If you use keepdim=True, you don’t even need expand_as(x). The following works for me:

norm = x.norm(p=2, dim=1, keepdim=True)
x_normalized = x.div(norm)
5 Likes

Now PyTorch have a normalize function, so it is easy to do L2 normalization for features. Suppose x is feature vector of size N*D (N is batch size and D is feature dimension), we can simply use the following

import torch.nn.functional as F
x = F.normalize(x, p=2, dim=1)
30 Likes

Yes, it failed quickly with detach()

What if the variable I am trying to normalize is in fact a Parameter from nn.parameter rather than a Variable ?

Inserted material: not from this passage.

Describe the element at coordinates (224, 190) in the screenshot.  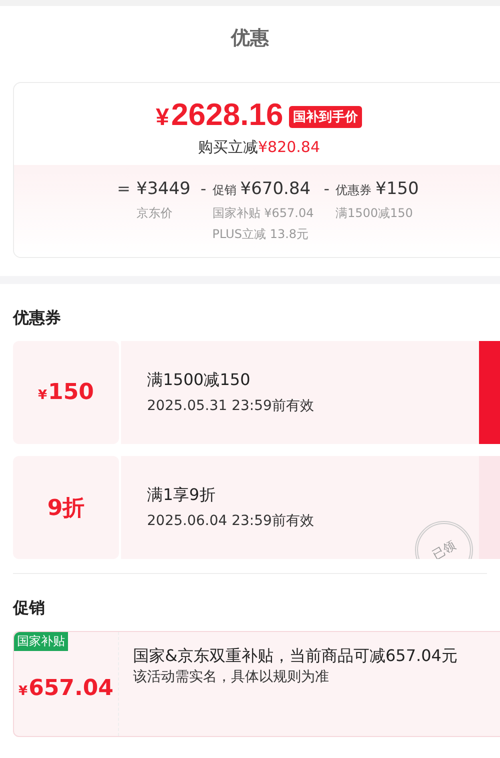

Then in this case I get the following error for any of the above options I try:

TypeError: cannot assign ‘torch.autograd.variable.Variable’ as parameter ‘W’ (torch.nn.Parameter or None expected)

class myUnit(nn.Module):
    def __init__(self,myParameter):
        super(myUnit, self).__init__()
        self.myParameter = Parameter(myParameter,requires_grad=True)
    def forward(self,input):
        """
        Whatever operation. Just an example:
        """
        self.myParameter = F.normalize(self.myParameter,p=2,dim=1)
        output = self.myParameter * input - 1
        return output

Can I still keep using Parameter in my customized network and be able to also normalize it?

May be you can try:

self.myParameter.weight.data = F.normalize(self.myParameter.weight.data, p=2, dim=1)
1 Like

@sssohrab I’m facing the exact same issue. Can you please let me how exactly you got through this? Also, did you want the gradients to pass through the norm step?

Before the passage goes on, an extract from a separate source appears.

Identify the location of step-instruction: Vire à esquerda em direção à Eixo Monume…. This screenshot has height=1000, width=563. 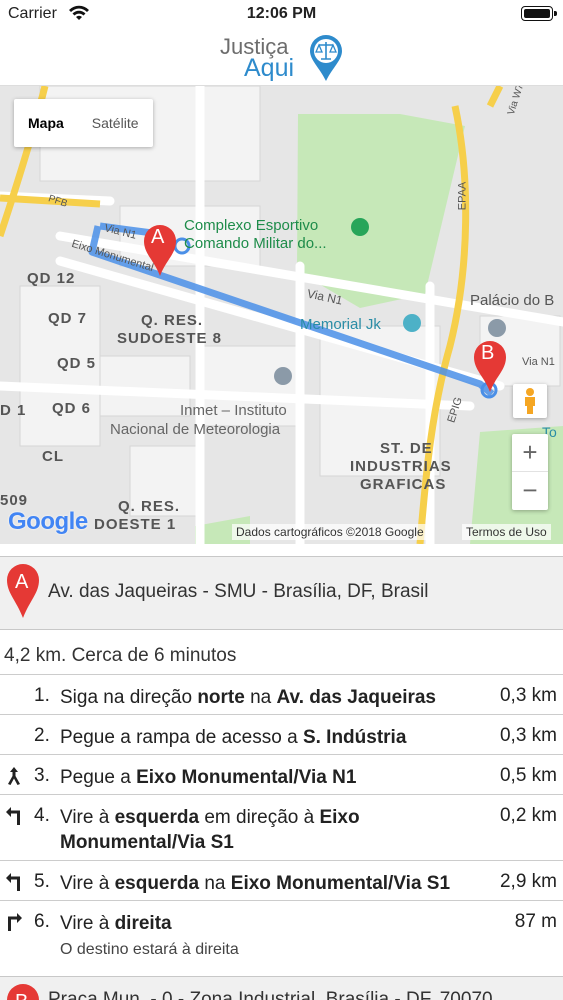
(210, 830).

@ptrblck Could you please help answer this question from @sssohrab? I am facing the same issue (“RuntimeError: Expected to have finished reduction in the prior iteration before starting a new one. This error indicates that your module has parameters that were not used in producing loss.”)
Thank you so much in advance for your help!

Your issue seems to be unrelated to the linked post, as your error points towards an error running a DDP model.

Sorry I copied the wrong error message. The above message was for the following code:

self.embeddings = torch.nn.Parameter(F.normalize(self.embeddings, p=2, dim=-1))

What I would like to do is to constraint the weights of my model to always lie on a sphere. And I finally found the solution:

self.embeddings.data.copy_(torch.nn.Parameter(F.normalize(self.embeddings.data, p=2, dim=-1)))

Hope that this will be useful for future readers.